**Passage shown:**

# Mountain Grace Shoot in Hiawassee



## northgeorgiasportsman (Jul 13, 2013)

It's that time of year again.  First Saturday in August each year, Mountain Grace hosts their 3D Archery Shoot.

There are bow giveaways, gun raffles, and this year, there is a new drawing....

SOME LUCKY WINNER IS WALKING AWAY WITH $1000 CASH!

The shoot is FREE.  The food is DELICIOUS.  And the ranges are some of the BEST around.

There are great novelty shoots and this year, we are wrapping up the day with a gospel singing.  All proceeds will further our ministry.


----------



## The mtn man (Jul 15, 2013)




----------



## Bowtech9957 (Jul 15, 2013)

Cant wait!!!


----------



## northgeorgiasportsman (Jul 17, 2013)

Bring your folding money, lots of raffles this year!


----------



## Adams Family (Jul 17, 2013)

*Shoot*

What classes will there be ?


----------



## p&y finally (Jul 17, 2013)

I hate that I have to miss it this year but it fell on the same weekend as the ASA Classic 

This is a GREAT shoot!


----------



## northgeorgiasportsman (Jul 17, 2013)

We wish you could be with us.

John, I guess we'll have the same classes as last year, but I'll have to go back and look at what we had.


----------



## Buck Roar (Jul 23, 2013)

Can't wait. Going to be fun again. What are the age groups


----------



## critterslayer (Jul 23, 2013)

Can't wait!! This is going to be my first year participating.


----------



## northgeorgiasportsman (Jul 23, 2013)

Lanes cut today!


----------



## northgeorgiasportsman (Jul 24, 2013)

Half the targets set this morning!


----------



## Buck Roar (Jul 24, 2013)

10 days


----------



## northgeorgiasportsman (Jul 24, 2013)

Did I forget to mention we are doing the milk jug shoot again this year?


----------



## Adams Family (Jul 26, 2013)

*Mountain grace*

Let's get this back on the top .this is one you don't want to miss!


----------



## The mtn man (Jul 28, 2013)

Adams Family said:


> Let's get this back on the top .this is one you don't want to miss!



Bump


----------



## frdstang90 (Jul 29, 2013)

Ttt


----------



## ddd-shooter (Jul 29, 2013)

**Dataset content:**

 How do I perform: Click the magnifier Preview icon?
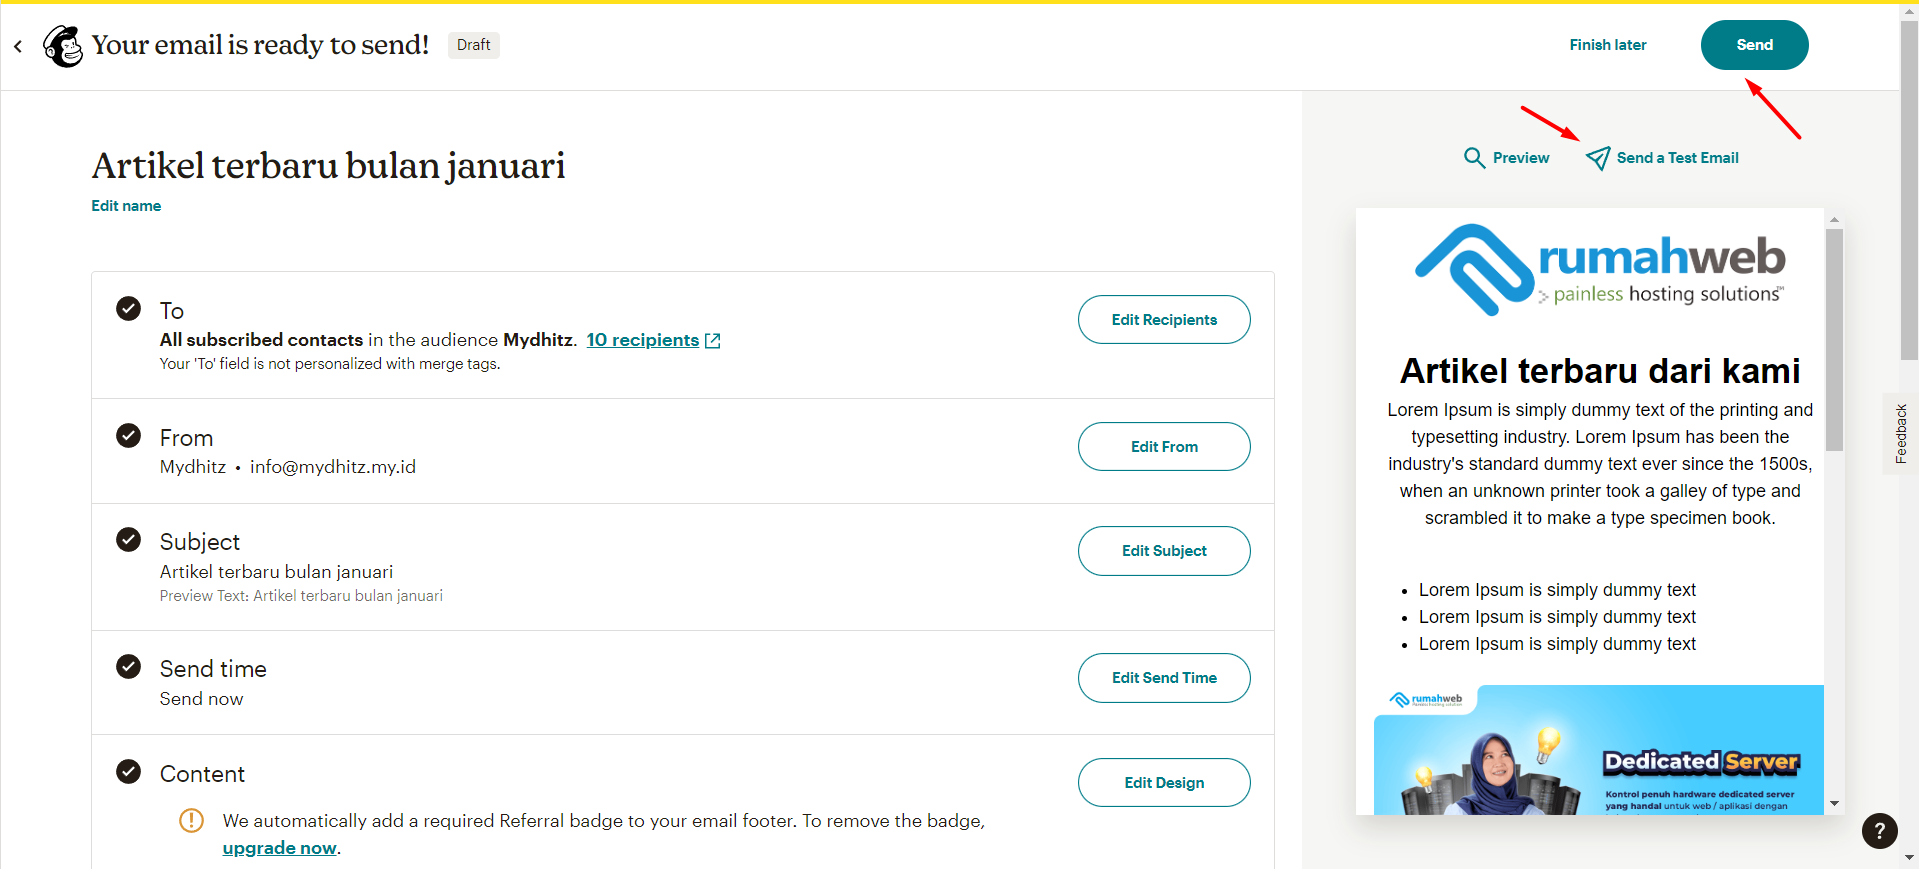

**Work to complete:**
1. In the Mountain Grace archery shoot thread, how much cash goes to the winner of the new drawing?
2. List every distinct date on which a post appears in the Mountain Grace archery shoot thread.
3. Extend the Mountain Grace archery shoot thread from its last post onward.

**Answers to the problems:**
1. $1000 cash.

2. Jul 13, 2013; Jul 15, 2013; Jul 17, 2013; Jul 23, 2013; Jul 24, 2013; Jul 26, 2013; Jul 28, 2013; Jul 29, 2013

3.
northgeorgiasportsman said:


> Did I forget to mention we are doing the milk jug shoot again this year?



What exactly is the milk jug shoot?


----------



## northgeorgiasportsman (Jul 29, 2013)

ddd-shooter said:


> What exactly is the milk jug shoot?



Head to head competition between two shooters shooting at milk jugs full of water. Jugs are balanced on a pulley system. As water drains, jug gets lighter and rises to the top. First jug to hit the ground loses.  Key is to put more holes in your jug than the other guy.  Very fun, both for competitors and spectators.


----------



## northgeorgiasportsman (Jul 30, 2013)

Got lots of raffles and lots of giveaways this year.  

Don't forget, someone is going home $1000 richer!


----------



## ddd-shooter (Jul 30, 2013)

northgeorgiasportsman said:


> Head to head competition between two shooters shooting at milk jugs full of water. Jugs are balanced on a pulley system. As water drains, jug gets lighter and rises to the top. First jug to hit the ground loses.  Key is to put more holes in your jug than the other guy.  Very fun, both for competitors and spectators.



sounds interesting...


----------



## shoot101bow (Jul 30, 2013)

Heard there was a guy from waynesville coming that is the milk jug champion of the world!!!!!


----------



## northgeorgiasportsman (Jul 30, 2013)

shoot101bow said:


> Heard there was a guy from waynesville coming that is the milk jug champion of the world!!!!!



Lots of folks will be gunning for him.


----------



## Bowtech9957 (Jul 31, 2013)

Getting close


----------



## northgeorgiasportsman (Jul 31, 2013)

Range is pretty much set.  Gonna have a 5 target ASA-style shoot-off  between range winners this year.


----------



## frdstang90 (Aug 1, 2013)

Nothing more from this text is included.